Home

watson-speech 0.19.3

IBM Watson Speech Services for Web Browsers

Build Status npm-version

Allows you to easily add voice recognition and synthesis to any web app with minimal code.

Warning This library is still has a few rough edges and may yet see breaking changes.

For Web Browsers Only

This library is primarily intended for use in browsers. Check out watson-developer-cloud to use Watson services (speech and others) from Node.js.

However, a server-side component is required to generate auth tokens. The examples/ folder includes example Node.js and Python servers, and SDKs are available for Node.js, Java, Python, and there is also a REST API.

Installation - standalone

Pre-compiled bundles are available from on GitHub Releases - just download the file and drop it into your website: https://github.com/watson-developer-cloud/speech-javascript-sdk/releases

Installation - npm with browserify

This library is built with browserify and easy to use in browserify-based projects :

npm install --save watson-speech

API & Examples

The basic API is outlined below, see complete API docs at http://watson-developer-cloud.github.io/speech-javascript-sdk/v0.19.3/

See several examples at https://github.com/watson-developer-cloud/speech-javascript-sdk/tree/v0.19.3/examples/static/

All API methods require an auth token that must be generated server-side. (See https://github.com/watson-developer-cloud/speech-javascript-sdk/tree/v0.19.3/examples/ for a couple of basic examples in Node.js and Python.)

WatsonSpeech.TextToSpeech

.synthesize({text, token}) -> <audio>

Speaks the supplied text through an automatically-created <audio> element. Currently limited to text that can fit within a GET URL (this is particularly an issue on Internet Explorer before Windows 10 where the max length is around 1000 characters after the token is accounted for.)

Options:

  • text - the text to transcribe // todo: list supported languages
  • voice - the desired playback voice's name - see .getVoices(). Note that the voices are language-specific.
  • autoPlay - set to false to prevent the audio from automatically playing

WatsonSpeech.SpeechToText

.recognizeMicrophone({token}) -> Stream

Options:

  • keepMic: if true, preserves the MicrophoneStream for subsequent calls, preventing additional permissions requests in Firefox
  • Other options passed to RecognizeStream
  • Other options passed to WritableElementStream if options.outputElement is set

Requires the getUserMedia API, so limited browser compatibility (see http://caniuse.com/#search=getusermedia) Also note that Chrome requires https (with a few exceptions for localhost and such) - see https://www.chromium.org/Home/chromium-security/prefer-secure-origins-for-powerful-new-features

Pipes results through a FormatStream by default, set options.format=false to disable.

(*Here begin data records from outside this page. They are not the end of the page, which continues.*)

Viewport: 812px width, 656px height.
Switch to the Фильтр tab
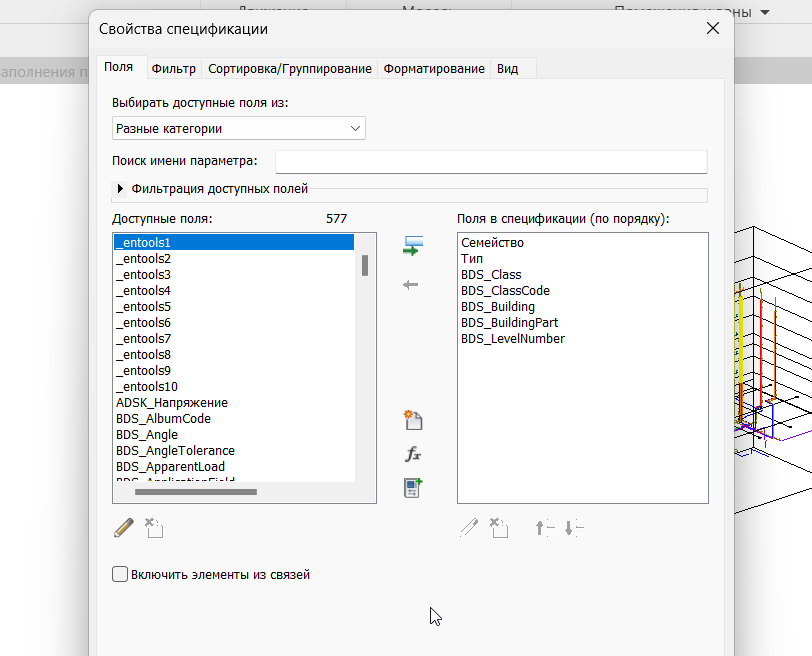[173, 68]
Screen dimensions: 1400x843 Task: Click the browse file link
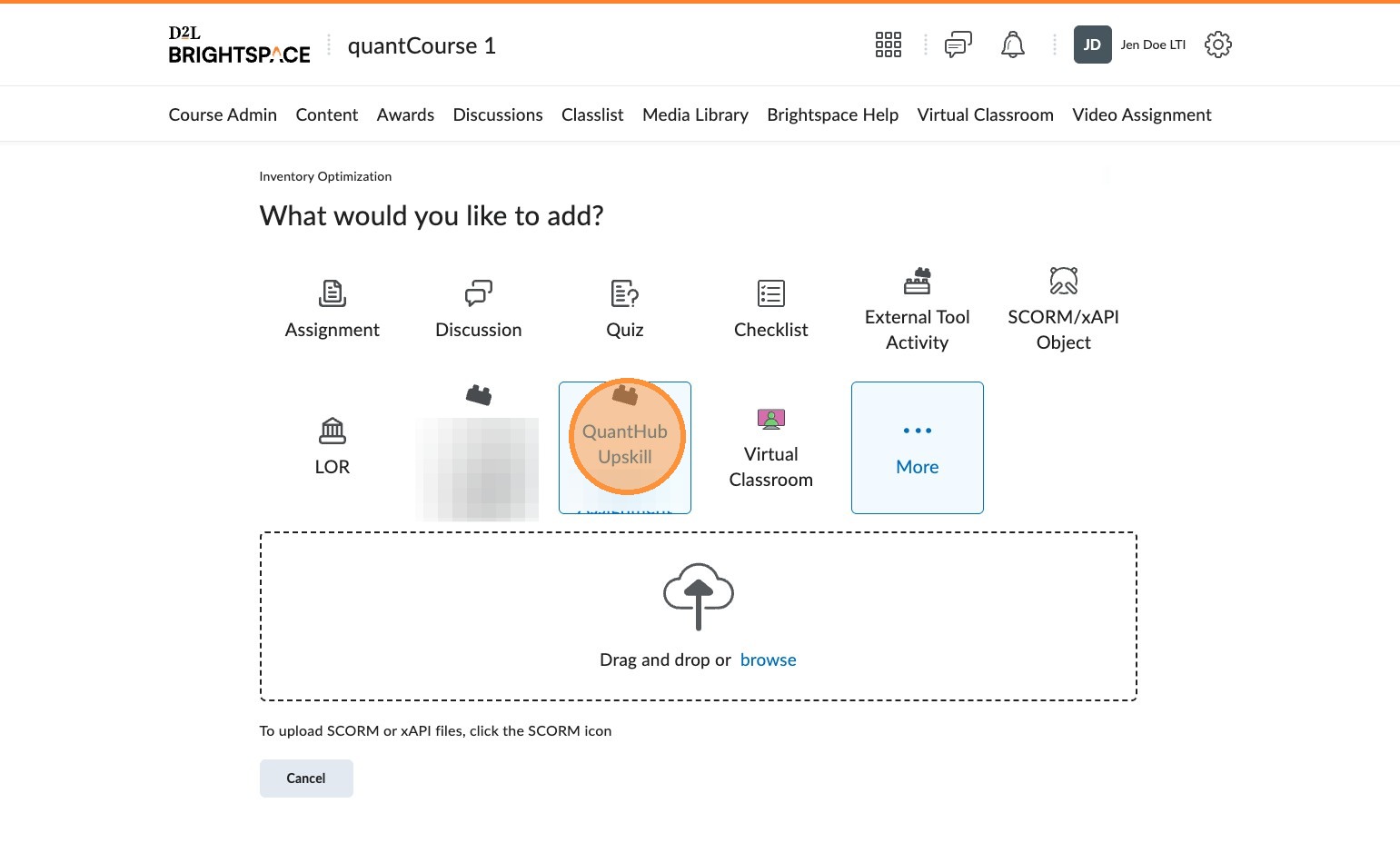tap(768, 660)
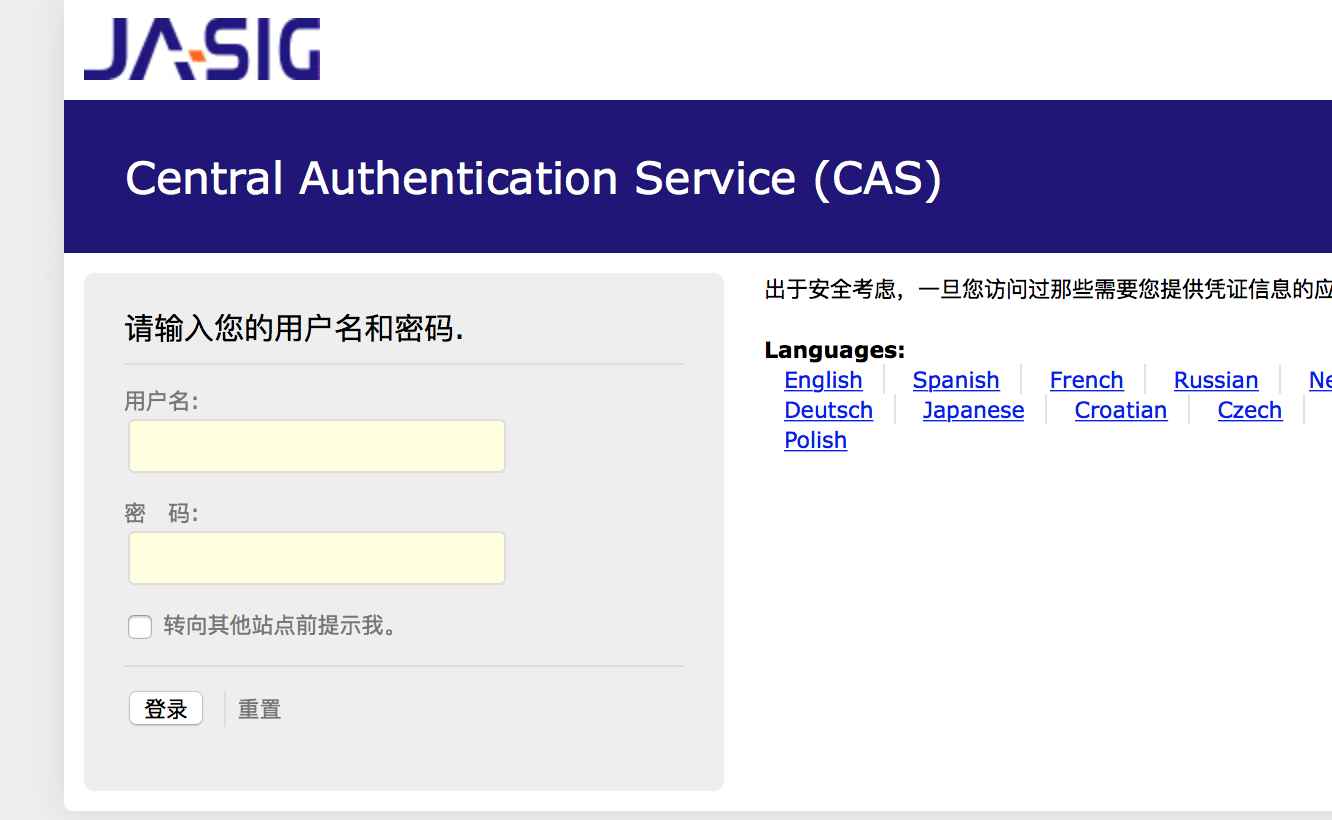Click the 密码 field label
The width and height of the screenshot is (1332, 820).
point(161,513)
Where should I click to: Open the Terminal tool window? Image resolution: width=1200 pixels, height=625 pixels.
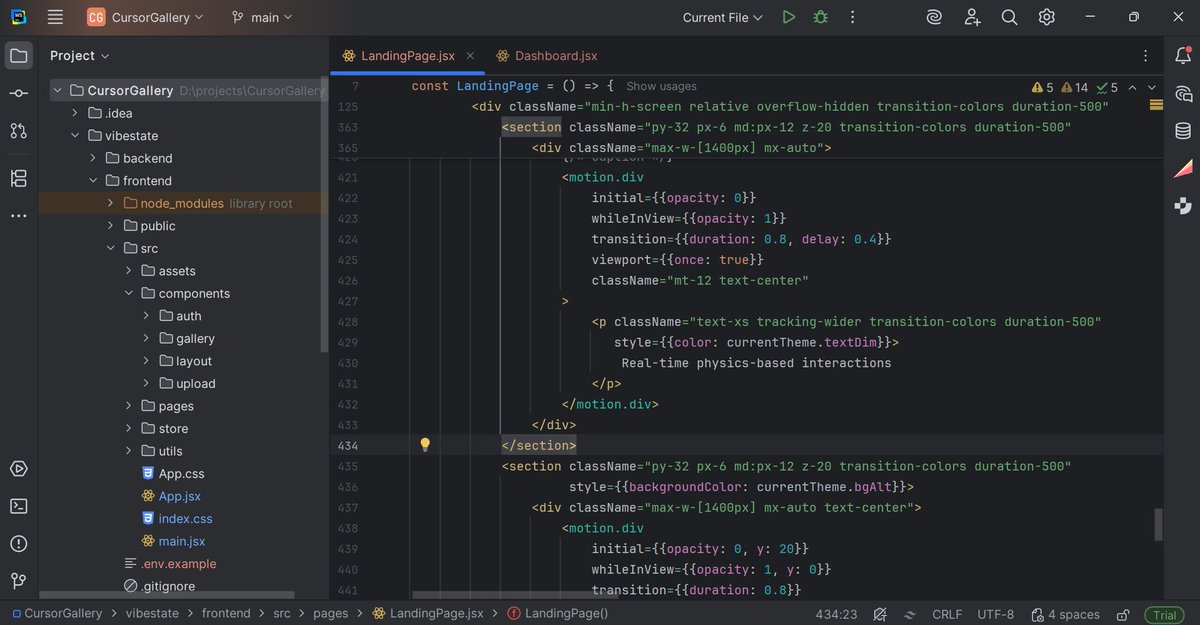click(18, 506)
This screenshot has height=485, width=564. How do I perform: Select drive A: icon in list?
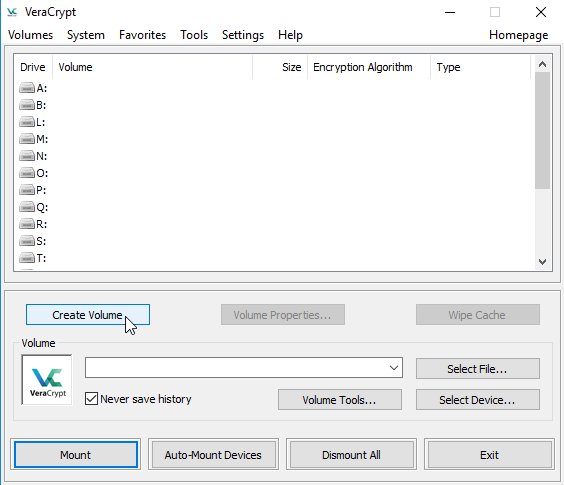click(x=27, y=88)
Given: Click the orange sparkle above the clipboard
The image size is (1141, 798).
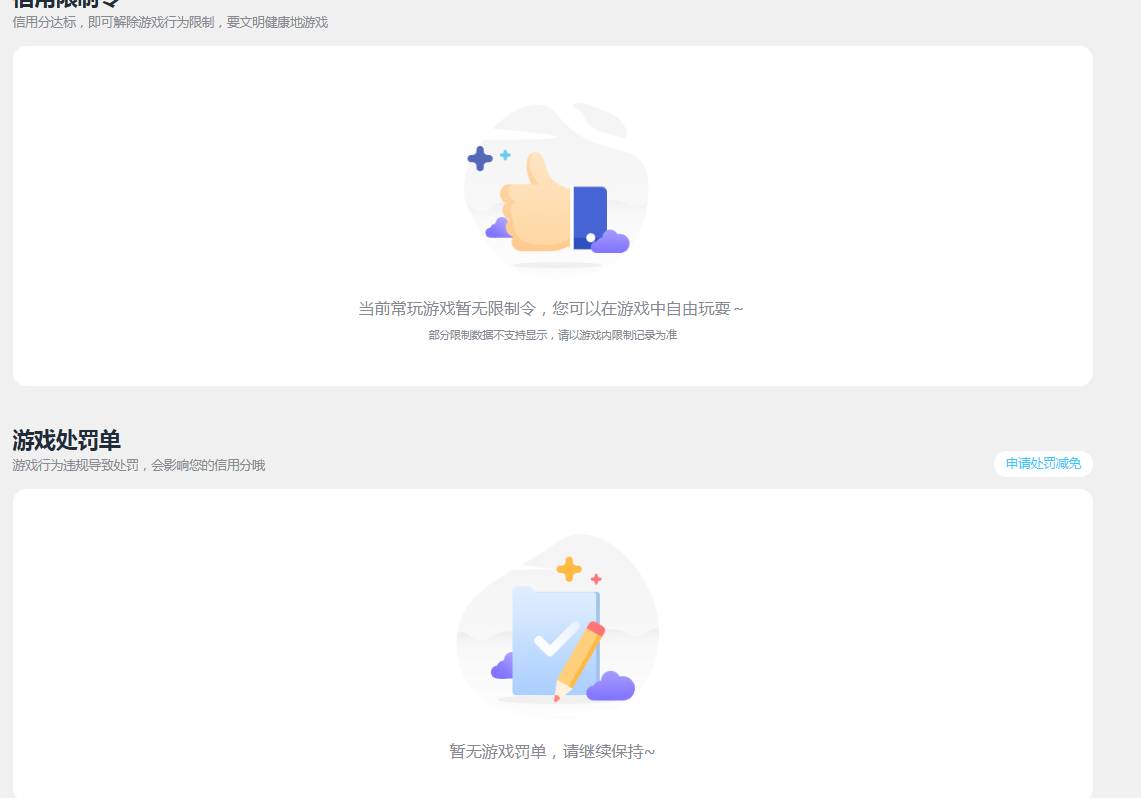Looking at the screenshot, I should coord(570,570).
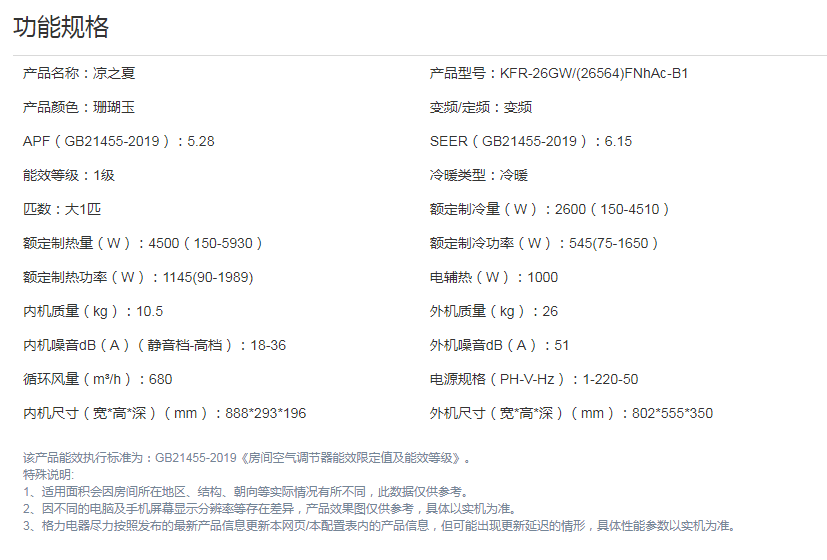Select the 额定制热量 4500 row
This screenshot has width=827, height=560.
click(143, 243)
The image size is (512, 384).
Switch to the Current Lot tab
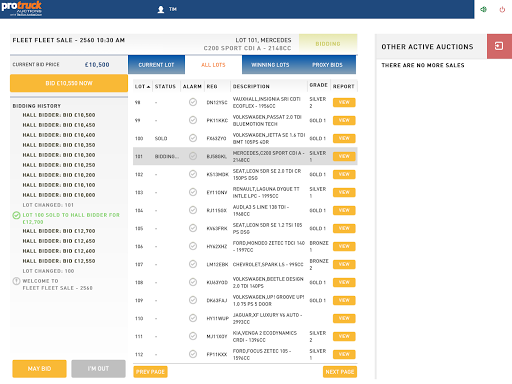[x=156, y=65]

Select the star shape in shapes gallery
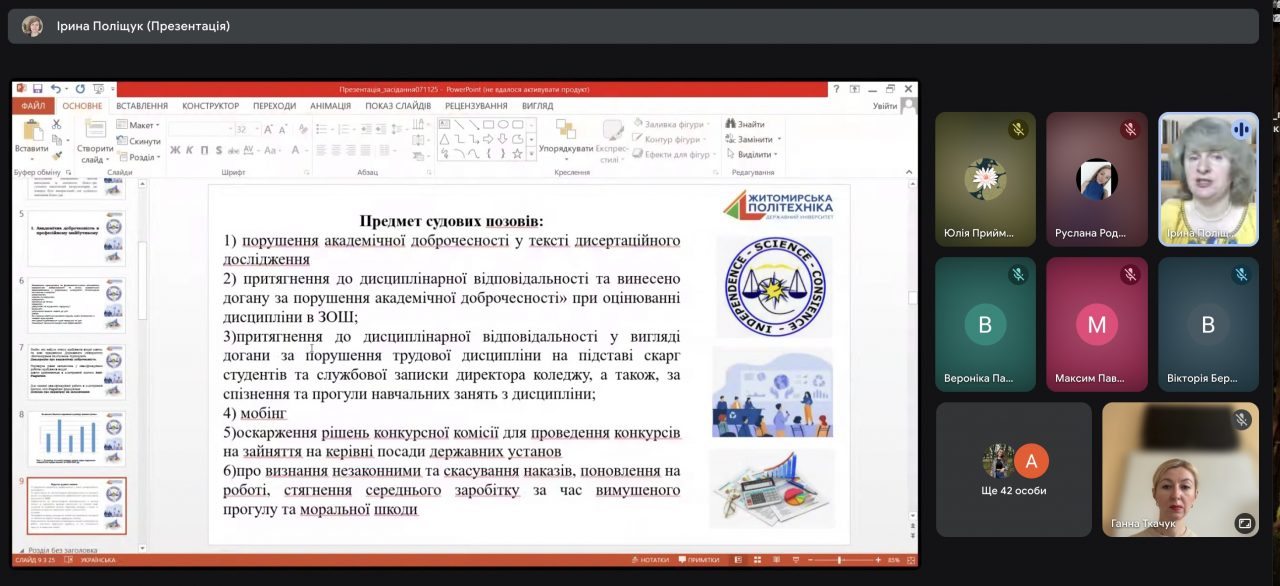click(517, 154)
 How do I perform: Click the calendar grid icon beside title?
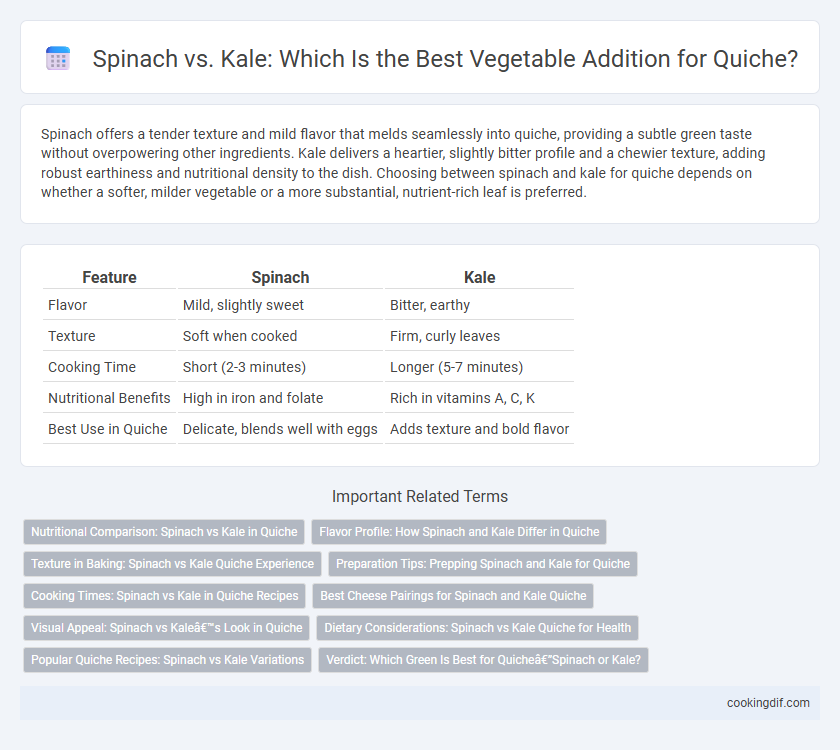click(58, 58)
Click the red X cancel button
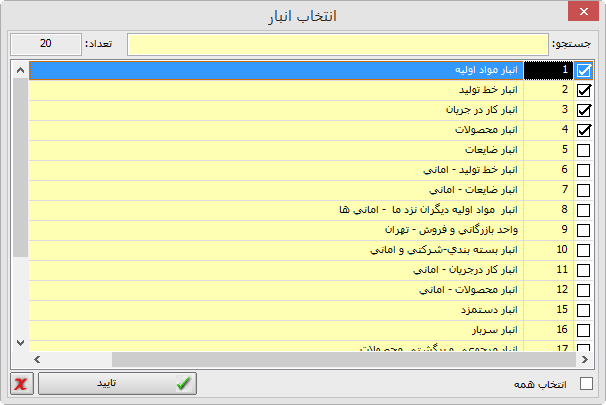This screenshot has height=405, width=606. tap(21, 384)
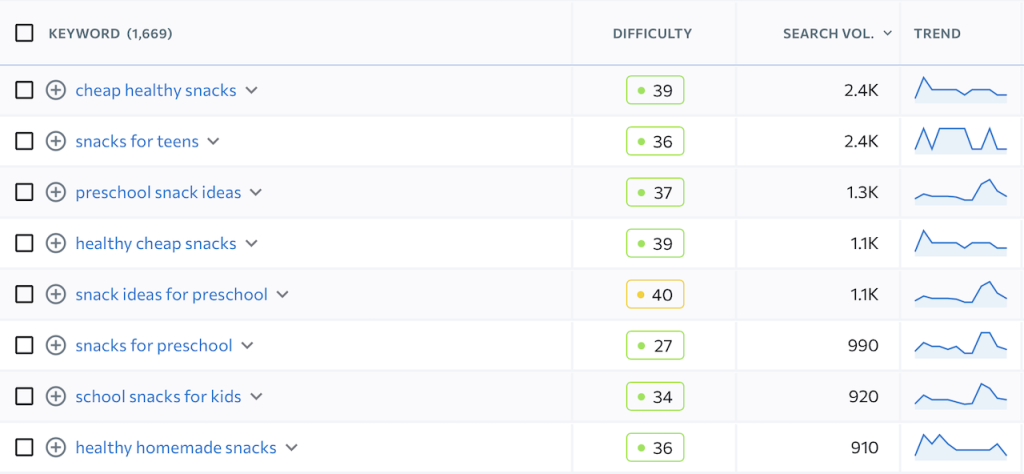This screenshot has height=474, width=1024.
Task: Expand chevron after healthy homemade snacks
Action: (291, 447)
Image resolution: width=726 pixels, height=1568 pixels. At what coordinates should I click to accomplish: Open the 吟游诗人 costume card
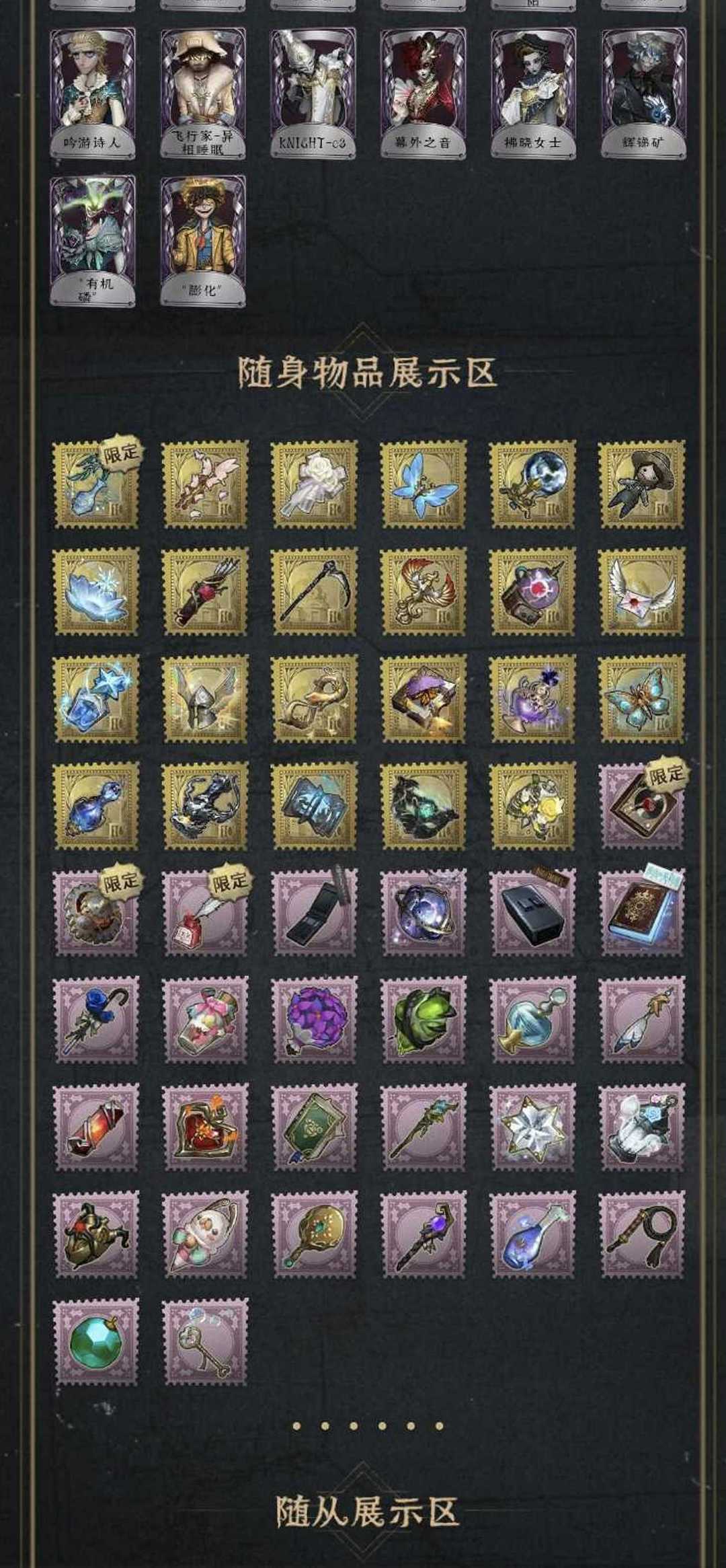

Known issue: Firefox continues to display a microphone icon in the address bar after recording has ceased. This is a browser bug.

.recognizeFile({data, token}) -> Stream

Can recognize and optionally attempt to play a File or Blob (such as from an <input type="file"/> or from an ajax request.)

Options:

  • data: a Blob or File instance.
  • play: (optional, default=false) Attempt to also play the file locally while uploading it for transcription
  • Other options passed to RecognizeStream
  • Other options passed to WritableElementStream if options.outputElement is set

playrequires that the browser support the format; most browsers support wav and ogg/opus, but not flac.) Will emit a playback-error on the RecognizeStream if playback fails. Playback will automatically stop when .stop() is called on the RecognizeStream.

Pipes results through a TimingStream by if options.play=true, set options.realtime=false to disable.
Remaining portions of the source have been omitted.